The second surge of major construction commence
started in the 280's with the Arsinoe II Rotunda, which
may date from the period (288 BC–281 BC) when this
daughter of Ptolemy I was married to the Diadochi
Lysimachus, then king of Macedon. Widowed after his
death in battle in 281 BC, she married her half-brother,
Ptolemy Keraunos and later her brother Ptolemy II in 274
BC.
Of the monumental dedication which surmounted the
door, only a single block remains, and it is thus not
possible to determine the complete inscription.
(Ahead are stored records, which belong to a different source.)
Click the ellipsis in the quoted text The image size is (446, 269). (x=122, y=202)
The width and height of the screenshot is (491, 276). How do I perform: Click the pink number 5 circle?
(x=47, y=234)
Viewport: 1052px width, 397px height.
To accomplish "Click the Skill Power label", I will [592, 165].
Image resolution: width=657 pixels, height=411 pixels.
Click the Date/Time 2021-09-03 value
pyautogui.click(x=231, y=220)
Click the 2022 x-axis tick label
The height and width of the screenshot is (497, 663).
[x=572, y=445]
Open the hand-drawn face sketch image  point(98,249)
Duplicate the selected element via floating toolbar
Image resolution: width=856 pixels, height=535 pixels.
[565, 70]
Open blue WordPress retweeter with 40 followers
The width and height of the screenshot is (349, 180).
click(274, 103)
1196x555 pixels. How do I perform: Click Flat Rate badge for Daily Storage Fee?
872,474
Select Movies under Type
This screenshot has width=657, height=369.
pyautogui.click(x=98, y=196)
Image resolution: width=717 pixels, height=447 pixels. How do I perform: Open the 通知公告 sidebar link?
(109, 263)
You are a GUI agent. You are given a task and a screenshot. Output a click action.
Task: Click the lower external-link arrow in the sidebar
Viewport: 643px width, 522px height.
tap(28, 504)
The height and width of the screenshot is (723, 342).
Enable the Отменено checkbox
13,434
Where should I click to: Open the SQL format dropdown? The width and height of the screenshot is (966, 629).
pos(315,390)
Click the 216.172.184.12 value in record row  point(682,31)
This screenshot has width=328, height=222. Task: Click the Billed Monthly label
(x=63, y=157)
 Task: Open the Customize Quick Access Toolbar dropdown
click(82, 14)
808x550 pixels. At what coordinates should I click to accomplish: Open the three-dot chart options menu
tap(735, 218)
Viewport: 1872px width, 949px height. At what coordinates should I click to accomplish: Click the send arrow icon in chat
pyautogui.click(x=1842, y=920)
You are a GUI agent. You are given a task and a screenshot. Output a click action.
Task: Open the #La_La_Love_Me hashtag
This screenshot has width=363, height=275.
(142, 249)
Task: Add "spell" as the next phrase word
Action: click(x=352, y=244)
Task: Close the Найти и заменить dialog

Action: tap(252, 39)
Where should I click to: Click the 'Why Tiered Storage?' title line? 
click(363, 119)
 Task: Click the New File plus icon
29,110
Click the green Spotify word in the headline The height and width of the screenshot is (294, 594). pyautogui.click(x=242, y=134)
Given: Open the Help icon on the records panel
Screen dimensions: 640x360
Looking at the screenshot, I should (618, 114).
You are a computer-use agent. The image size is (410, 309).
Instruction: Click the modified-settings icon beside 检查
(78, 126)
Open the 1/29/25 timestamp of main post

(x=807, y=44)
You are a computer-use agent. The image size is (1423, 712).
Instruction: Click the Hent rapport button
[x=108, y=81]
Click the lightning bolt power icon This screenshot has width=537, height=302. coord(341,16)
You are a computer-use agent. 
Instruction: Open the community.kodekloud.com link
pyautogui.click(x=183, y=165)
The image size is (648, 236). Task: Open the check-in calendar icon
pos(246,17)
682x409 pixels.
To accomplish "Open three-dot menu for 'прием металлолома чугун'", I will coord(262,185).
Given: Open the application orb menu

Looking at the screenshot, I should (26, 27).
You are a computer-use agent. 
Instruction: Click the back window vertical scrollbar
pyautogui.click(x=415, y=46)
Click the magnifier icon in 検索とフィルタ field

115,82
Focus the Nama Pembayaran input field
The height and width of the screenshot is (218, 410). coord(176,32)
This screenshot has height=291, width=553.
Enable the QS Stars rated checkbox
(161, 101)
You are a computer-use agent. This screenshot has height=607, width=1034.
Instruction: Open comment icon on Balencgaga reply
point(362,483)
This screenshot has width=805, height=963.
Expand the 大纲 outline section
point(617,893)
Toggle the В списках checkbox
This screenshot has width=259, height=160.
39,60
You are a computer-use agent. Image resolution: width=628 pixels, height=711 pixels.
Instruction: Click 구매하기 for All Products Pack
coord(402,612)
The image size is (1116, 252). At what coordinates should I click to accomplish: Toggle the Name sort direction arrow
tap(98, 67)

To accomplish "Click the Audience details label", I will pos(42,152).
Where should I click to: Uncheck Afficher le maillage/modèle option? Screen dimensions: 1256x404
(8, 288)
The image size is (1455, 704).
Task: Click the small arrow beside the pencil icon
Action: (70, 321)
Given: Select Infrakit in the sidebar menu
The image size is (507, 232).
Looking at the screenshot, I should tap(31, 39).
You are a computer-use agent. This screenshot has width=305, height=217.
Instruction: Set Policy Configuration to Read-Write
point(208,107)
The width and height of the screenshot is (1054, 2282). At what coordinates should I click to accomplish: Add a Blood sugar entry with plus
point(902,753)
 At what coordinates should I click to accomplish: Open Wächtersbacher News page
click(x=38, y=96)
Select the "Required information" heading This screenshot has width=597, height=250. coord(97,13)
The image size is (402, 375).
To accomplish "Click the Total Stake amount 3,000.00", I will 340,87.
Ptolemy
II himself had the Propylaeum built across the entrance
to the sanctuary: the powerful Ptolemaic fleet which
allowed him to dominate the bulk of the Aegean up to the
Thracian coast, and the construction at Samothrace bear
witness to his influence.
The re-establishment of the Antigonid dynasty on the
Macedonian throne with Antigonus II Gonatas, soon lead
to a clash for maritime supremacy on the Aegean:
Antigonus Gonatas celebrated his victory at the naval
battle of Kos by dedicating one of his victorious ships
to the shrine by 255 – 245 BC; displayed in a building
constructed on an ad hoc basis on the West terrace; the
Néôrion (site plan number 6)
It may have been inspired by another Néôrion, at
Delos, probably built at the end of the 4th century BC,
which he re-used and dedicated to another of his ships
at the same time.
The naval war between the Ptolemaics and the
Antigonids continued intermittently through the second
half of the 3rd century BC, until Philip V of Macedon,
the last Antigonid king to attempt to establish a
Macedonian thalassocracy, was finally beaten by an
alliance between Rhodes and Pergamon.